[WHAT THE TASK ASKS]
Output range, inclusive: from the line containing "Image resolution: width=2553" to the line containing "You are a computer-use agent. Screen". Restate those lines from the data below word for word and only those.

[ENTRIES SHOWN]
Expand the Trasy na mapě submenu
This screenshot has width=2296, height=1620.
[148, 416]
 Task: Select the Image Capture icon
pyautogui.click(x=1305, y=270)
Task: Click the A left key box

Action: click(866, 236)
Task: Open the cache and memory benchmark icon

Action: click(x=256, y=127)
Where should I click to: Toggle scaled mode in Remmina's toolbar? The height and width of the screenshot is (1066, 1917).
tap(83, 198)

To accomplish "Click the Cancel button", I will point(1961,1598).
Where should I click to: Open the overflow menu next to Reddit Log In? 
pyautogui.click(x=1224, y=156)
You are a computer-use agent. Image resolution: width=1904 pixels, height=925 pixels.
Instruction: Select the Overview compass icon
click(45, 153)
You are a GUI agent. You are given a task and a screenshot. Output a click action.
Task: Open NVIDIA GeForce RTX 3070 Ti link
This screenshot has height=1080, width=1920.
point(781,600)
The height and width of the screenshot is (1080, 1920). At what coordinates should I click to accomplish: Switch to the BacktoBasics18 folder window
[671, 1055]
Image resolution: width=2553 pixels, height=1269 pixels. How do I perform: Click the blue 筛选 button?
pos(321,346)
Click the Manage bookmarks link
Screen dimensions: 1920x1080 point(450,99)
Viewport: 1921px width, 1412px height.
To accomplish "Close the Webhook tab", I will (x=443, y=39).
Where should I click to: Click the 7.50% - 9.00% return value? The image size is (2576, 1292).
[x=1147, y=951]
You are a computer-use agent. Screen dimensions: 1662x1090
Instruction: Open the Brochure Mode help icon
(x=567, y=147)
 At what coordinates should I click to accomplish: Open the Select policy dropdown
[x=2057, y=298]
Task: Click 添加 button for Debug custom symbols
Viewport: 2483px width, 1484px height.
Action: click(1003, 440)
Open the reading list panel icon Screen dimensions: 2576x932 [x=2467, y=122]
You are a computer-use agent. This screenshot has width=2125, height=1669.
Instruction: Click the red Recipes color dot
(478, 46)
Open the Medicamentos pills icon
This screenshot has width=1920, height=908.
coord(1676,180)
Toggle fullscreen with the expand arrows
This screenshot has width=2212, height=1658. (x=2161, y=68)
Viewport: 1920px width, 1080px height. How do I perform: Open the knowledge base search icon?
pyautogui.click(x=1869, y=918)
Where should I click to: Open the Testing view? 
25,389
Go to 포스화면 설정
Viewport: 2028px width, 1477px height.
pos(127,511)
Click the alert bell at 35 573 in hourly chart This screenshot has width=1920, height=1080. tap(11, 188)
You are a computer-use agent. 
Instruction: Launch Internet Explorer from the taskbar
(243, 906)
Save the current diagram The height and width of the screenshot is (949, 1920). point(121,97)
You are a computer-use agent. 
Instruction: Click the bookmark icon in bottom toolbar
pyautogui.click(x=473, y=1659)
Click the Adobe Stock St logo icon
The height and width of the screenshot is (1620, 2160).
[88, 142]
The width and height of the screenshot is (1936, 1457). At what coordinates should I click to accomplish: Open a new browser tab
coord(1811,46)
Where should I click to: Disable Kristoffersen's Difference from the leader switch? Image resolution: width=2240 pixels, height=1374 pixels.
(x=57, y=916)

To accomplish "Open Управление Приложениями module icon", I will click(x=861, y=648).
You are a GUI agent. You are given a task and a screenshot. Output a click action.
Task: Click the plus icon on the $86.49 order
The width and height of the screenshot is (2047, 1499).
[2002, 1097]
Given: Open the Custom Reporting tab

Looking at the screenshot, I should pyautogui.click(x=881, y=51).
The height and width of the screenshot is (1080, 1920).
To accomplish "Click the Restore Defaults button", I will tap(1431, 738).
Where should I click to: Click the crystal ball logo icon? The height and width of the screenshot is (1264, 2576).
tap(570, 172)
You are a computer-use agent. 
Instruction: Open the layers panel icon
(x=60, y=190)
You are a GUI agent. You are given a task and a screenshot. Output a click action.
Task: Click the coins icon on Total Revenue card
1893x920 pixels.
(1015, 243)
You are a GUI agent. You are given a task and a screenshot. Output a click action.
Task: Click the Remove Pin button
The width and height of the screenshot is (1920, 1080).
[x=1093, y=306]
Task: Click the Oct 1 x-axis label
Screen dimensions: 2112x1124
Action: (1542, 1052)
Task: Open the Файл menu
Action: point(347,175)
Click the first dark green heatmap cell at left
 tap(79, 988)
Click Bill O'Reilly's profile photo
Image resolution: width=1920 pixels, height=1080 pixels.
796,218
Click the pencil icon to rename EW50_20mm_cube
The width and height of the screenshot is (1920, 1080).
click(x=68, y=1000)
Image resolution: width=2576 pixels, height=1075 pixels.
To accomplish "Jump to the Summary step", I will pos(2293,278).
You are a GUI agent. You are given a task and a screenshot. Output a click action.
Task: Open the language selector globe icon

[OUTPUT]
Image resolution: width=2553 pixels, height=1269 pixels. How do I perform: Click the blue 筛选 button?
pos(321,346)
Click the Manage bookmarks link
Screen dimensions: 1920x1080 point(450,99)
Viewport: 1921px width, 1412px height.
To accomplish "Close the Webhook tab", I will (x=443, y=39).
Where should I click to: Click the 7.50% - 9.00% return value? The image size is (2576, 1292).
[x=1147, y=951]
You are a computer-use agent. Screen dimensions: 1662x1090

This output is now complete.